Heh, ubawiło mnie odkrycie, że Agnieszka w jednym miejscu jest opalona na brąz (w towarzystwie Piotra) a kilka stron dalej prezentuje stylową bladość (w towarzystwie męża). Redaktor przysnął, zaczem jako pierwszy czytelnik zupełnie się nie wykazał ;-)

Żeby nie było całkiem minorowo, to:
po pierwsze – jest w „Układance” naprawdę fajny wątek relacji Agnieszki z matką i wiarygodny opis pękania zastygłych zasad w sytuacji zagrożenia krwi z krwi, nawet tej wyklętej,
po drugie – pierwsze koty za płoty, od czegoś trzeba zacząć.
Mam nadzieję, że „Układanka” jest tylko wprawką, a Gosia tylko chwilowo zajmuje miejsce na księgarnianej półce obok taśmowej - i niespecjalnie godnej uwagi - produkcji pań, w większości (taka to dziwna reguła) dwojga nazwisk.

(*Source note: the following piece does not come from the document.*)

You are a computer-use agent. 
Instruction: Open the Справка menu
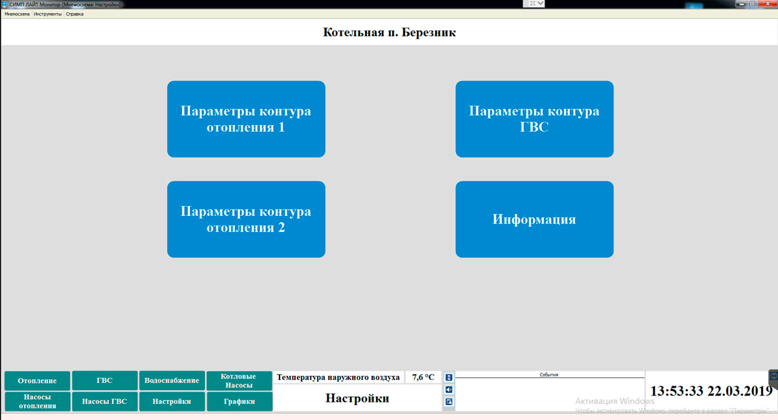(x=75, y=14)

Pozostaję z nadzieją, że następna książka zatrzęsie działami literackimi opiniotwórczych periodyków.

I nigdy nie przyjmę do wiadomości argumentu, że target określa świadomość :-P

Pytania do Małgorzaty Garkowskiej "ithilhin"

61
Leszek Pipka pisze:
> Jej miejsce zajęła pisarka Małgorzata Garkowska, do której (a tak, przygotowałem
> się!) blogereczki z Lubimy czytać wzdychają z bałwochwalczym podziwem, zwłaszcza,
> gdy dysponują darmochą z wydawnictwa.

Rozdawanie darmowych egzemplarzy recenzentom to powszechna praktyka i bynajmniej nie każdy tak obdarowany bije autorowi brawo obiema płetwami, bywają i głosy krytyczne. Tak czy owak, to nie pomysł Ithi, więc po czorta ta ironia?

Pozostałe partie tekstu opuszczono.